Carbon pricing could be the Biden administration’s climate tool
Protecting Americans from threats is the task of any U.S. government. Climate risks are such a threat. Devastating hurricanes and the largest wildfires on record in California almost doubled in 2020 the costs of natural disasters in the U.S..
Clearly not all of this is due to heating up our planet with greenhouse gases (GHG) from fossil fuels — yet clearly human-made climate destabilization drives up extreme events that endanger the property and the safety of U.S. citizens.
What can the new administration do to keep Americans safe from climate risks? There’s in fact a whole toolbox to open after 4 years of neglecting the climate issue — but some tools are more effective than others.
Of course, the U.S. will get back into the Paris Climate Agreement, which was signed by almost all governments worldwide. That’s good since climate stabilization efforts need to be international, just like climate impacts do not stop at a country’s borders. The world needs the U.S., and the U.S. needs the world. Yet the Paris Agreement means to bring down each nation’s GHG emissions to net zero by mid-century. How can this actually be achieved?
Building a national carbon dioxide pricing scheme is what economists like myself find to be the most effective tool. Putting a price on what destabilizes our climate, on carbon dioxide, really means taxing the bad instead of goods. Clean renewable energy becomes cheaper when emitting GHGs — most notably carbon dioxide — becomes more expensive. While the government sets a direction to head for, it is completely up to businesses which way they choose to get there. It is a market-based solution.
This is why it is a nonpartisan policy. The Biden-Harris administration now has the historic chance to make it a reality. Yet, for instance, in January 2020 already veteran Republicans such as George P. Shultz, who served as secretary of State under President Ronald Reagan and as secretary of Treasury under President Richard M. Nixon, proposed a carbon tax. They called it the conservative fiscal solution. It is to some extent, but it mainly is one thing: it’s reasonable.

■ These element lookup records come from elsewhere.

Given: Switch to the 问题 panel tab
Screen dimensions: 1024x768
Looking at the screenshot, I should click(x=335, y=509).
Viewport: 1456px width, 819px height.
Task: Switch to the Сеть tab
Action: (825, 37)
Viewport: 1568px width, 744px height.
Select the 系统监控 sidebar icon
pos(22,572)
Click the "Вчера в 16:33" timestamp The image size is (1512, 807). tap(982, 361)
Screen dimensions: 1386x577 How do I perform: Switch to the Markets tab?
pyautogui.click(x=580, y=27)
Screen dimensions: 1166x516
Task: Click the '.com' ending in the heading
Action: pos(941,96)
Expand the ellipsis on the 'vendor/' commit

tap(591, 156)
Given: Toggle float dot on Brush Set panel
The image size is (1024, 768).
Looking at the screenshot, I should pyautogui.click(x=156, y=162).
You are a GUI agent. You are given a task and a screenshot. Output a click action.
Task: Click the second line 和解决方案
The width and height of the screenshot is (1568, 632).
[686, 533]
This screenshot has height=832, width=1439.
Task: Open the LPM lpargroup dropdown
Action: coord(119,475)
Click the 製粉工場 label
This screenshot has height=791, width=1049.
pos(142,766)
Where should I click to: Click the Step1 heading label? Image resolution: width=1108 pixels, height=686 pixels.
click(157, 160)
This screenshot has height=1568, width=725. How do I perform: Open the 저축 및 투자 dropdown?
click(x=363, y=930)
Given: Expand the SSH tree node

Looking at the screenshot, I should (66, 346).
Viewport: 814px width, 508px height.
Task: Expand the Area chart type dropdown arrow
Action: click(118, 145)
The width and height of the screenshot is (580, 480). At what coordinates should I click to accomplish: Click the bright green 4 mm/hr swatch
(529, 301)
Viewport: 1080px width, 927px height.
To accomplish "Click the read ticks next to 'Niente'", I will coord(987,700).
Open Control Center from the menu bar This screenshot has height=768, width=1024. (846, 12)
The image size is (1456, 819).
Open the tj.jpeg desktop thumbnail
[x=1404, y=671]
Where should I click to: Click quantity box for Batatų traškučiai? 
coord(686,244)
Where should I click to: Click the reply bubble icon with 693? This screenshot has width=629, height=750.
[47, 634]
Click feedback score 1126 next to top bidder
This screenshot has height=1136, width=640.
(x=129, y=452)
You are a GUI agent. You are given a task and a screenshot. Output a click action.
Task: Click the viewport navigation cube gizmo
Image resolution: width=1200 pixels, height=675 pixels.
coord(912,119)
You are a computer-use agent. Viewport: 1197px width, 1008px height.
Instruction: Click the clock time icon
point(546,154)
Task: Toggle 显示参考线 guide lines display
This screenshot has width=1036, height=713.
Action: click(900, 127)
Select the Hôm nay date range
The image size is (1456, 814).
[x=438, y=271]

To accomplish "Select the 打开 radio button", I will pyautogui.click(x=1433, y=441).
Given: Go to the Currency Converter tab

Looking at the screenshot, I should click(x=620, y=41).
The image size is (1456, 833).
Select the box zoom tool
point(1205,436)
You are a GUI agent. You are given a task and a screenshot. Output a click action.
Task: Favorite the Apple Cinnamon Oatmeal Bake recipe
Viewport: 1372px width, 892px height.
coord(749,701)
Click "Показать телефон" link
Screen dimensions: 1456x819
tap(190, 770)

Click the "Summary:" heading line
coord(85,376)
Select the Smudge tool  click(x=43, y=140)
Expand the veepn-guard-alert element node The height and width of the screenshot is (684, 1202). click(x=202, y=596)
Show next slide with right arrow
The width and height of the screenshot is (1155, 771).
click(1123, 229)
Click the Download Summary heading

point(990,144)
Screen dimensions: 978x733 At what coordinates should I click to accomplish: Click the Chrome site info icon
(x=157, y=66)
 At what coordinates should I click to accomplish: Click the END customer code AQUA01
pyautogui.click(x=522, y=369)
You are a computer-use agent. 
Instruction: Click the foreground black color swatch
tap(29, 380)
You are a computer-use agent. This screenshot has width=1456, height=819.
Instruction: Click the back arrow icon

Part of the good news is that pricing carbon dioxide is not new. California, which alone is the fifth biggest economy of the world, and Massachusetts have already quite some experience with carbon pricing. The same goes for Europe and China, also Canada and Japan — basically the greatest partners and competitors of the U.S. My country, Germany, just established a national pricing scheme to complement the European Emissions Trading System (ETS). The new administration can look at what they did, check what works well and what could be improved. It can ground its action on robust experience of others — and do better.
A U.S. carbon pricing system should work across sectors, from energy production, to industry, transport and to housing and agriculture. It should include a minimum price to provide a reliable framework so businesses have certainty for planning. Importantly, such a pricing scheme can generate substantial income — money that to some extent can be used to compensate low-income families, by sending Christmas checks or by lowering energy taxes or, if a government chooses so, by investing some part of it into improving U.S. infrastructure.
In any case, carbon pricing can be designed revenue neutral, giving back the money to the people. This is not just a matter of making it more acceptable, but a matter of social justice. Poor people pay a relatively greater part of their income for their energy bills than rich ones. Hence we need to compensate the poor. Yes, some things will become more costly under carbon pricing, but the cost of living does not need to increase. If, however, climate destabilization would go on unmitigated, costs will increase — not just for the U.S. as a whole, but also for individual citizens, since for instance supply chains for businesses get interrupted more frequently driving up their costs, and so on.
The science is clear that pushing the clean transformation makes sense economically. The transition will be difficult, no doubt about that. But new, green technology also means new, sustainable jobs. It means a new industrial revolution — the next big thing, complementing the digital revolution. More and more companies around the world — such as tech giant Google and financial powerhouse Blackrock and even truck makers — are aware of that and say they want to be part of the pioneers, not the laggards.
In a second step, after introducing it nationally, a U.S. carbon pricing system could be linked with those in place in Europe and China. This would assure a level playing field for everyone, including U.S. businesses. Interacting prices would assure achieving climate stabilization at the lowest cost because they would happen wherever you get the biggest GHG reduction bang for the buck. If this linking of pricing schemes would succeed, this could be a real breakthrough in countering climate destabilization. It would mark history.
The U.S. now has the chance to once again become a world leader on this journey to a safe and prosperous future for all. The Biden-Harris administration will be remembered as one that either failed to assure a safe future for our children. Or as one that acted on one of the greatest challenges of our times.
Ottmar Edenhofer is the director and chief economist of the Potsdam Institute for Climate Impact Research. He is also the director of the Mercator Research Institute on Global Commons and Climate Change and professor of the Economics of Climate Change at the Technische Universität Berlin and he provided scientific advice on carbon pricing to the German Chancellor Angela Merkel.